Airlines traditionally make little or no money in the winter months when travel demand is lower and they face higher costs due to travel disruptions and items like de-icing of planes. However, this year they are getting a benefit from lower fuel prices.
EasyJet said it made a pretax profit of GBP5 million in the six months to end-March, compared with a loss of GBP53 million a year earlier, as revenue rose to GBP1.77 billion from GBP1.70 billion.
Revenue per seat rose 2.6% on the year on a constant currency basis and by 0.2% per seat when currency fluctuations are taken into account, buoyed by improvements in load factor, strong trading in October and the earlier timing of Easter, among other factors.

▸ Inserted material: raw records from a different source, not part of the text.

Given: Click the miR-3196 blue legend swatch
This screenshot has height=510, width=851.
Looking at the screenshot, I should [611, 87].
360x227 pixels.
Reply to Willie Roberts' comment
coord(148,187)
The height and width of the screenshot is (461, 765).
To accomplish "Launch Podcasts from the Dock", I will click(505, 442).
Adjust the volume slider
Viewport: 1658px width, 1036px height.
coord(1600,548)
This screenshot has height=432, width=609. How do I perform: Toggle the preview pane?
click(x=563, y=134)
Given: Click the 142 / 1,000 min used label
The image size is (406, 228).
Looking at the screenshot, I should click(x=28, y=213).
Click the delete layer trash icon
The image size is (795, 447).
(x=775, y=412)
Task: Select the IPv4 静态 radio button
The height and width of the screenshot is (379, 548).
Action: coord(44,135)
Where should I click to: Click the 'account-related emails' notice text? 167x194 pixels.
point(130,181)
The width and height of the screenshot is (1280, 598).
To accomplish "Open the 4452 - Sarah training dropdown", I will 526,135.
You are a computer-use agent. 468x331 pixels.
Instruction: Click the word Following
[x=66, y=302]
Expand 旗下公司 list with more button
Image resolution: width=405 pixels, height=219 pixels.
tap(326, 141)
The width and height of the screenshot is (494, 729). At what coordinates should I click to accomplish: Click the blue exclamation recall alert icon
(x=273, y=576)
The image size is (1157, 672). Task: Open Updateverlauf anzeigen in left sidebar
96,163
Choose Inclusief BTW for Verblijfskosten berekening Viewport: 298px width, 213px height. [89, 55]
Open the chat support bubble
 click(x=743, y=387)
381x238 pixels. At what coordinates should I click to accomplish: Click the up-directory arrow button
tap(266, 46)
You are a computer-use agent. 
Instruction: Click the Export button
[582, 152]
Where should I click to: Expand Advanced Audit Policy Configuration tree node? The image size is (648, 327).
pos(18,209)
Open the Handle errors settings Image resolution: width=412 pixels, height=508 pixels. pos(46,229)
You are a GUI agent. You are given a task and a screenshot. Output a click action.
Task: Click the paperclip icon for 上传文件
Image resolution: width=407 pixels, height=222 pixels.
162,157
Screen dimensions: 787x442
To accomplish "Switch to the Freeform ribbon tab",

Cost per seat was up by 2.9% on a constant currency basis, but declined 1.4% at actual rates. The increase on a constant rates basis was caused by expected increases in some airport charges, particularly in Germany and Italy, increased disruption costs in the second quarter, and costs of building up new bases.
Still, the airline said it had delivered GBP21 million of "sustainable" savings in the first half of its financial year.
"EasyJet has delivered a record performance in the first half of the year by continuing to deliver its strategy of making travel easy and affordable for passengers. The profit in the half reflects the delivery of our customer focused revenue initiatives and a strong finish to the ski season as well as the benefit we received from the lower fuel price and favourable foreign exchange movements," Chief Executive Carolyn McCall said.
"As we enter the important summer season forward bookings are in line with last year and as we predicted passengers are benefitting as fares fall to reflect a more competitive operating environment and lower fuel costs. easyJet continues to be well positioned to grow revenue and profit this year, delivering sustainable returns to shareholders due to its compelling network, low cost base and strong balance sheet," she added.
Looking forward, easyJet warned that air traffic control strikes in France had knocked about GBP25 million off its profit, and it expects revenue per seat at constant currency to decline by low single digit percentage points in the second half of the year. The earlier timing of Easter will also hit revenue per seat, and, combined with a one percentage point reduction in underlying trading means it expects third quarter revenue per seat at constant currency to be down around four percentage points.
The airline said it still expects cost per seat at constant currency excluding fuel to increase by around 2% in the second half of the financial year and by up to 2.5% for the full year "assuming normal levels of disruption". However, this does not include a possible additional navigation charge from Eurocontrol of up to GBP12 million which easyJet is currently disputing.
The second half cost per seat increase will largely be driven by charges at regulated airports, particularly in Germany and Italy, increased crew costs and higher navigation charges. Cost per seat at constant currency including fuel is expected to decrease by around 1% for the full year.
Still, the airline is expecting its fuel bill to be down between GBP60 million and GBP85 million on the year in the second half, and to be down between GBP95 million and GBP120 million for the year as a whole. That benefit will be somewhat offset by adverse currency movements which are expected to have an impact of about GBP40 million in the second half and about GBP20 million in the year as a whole.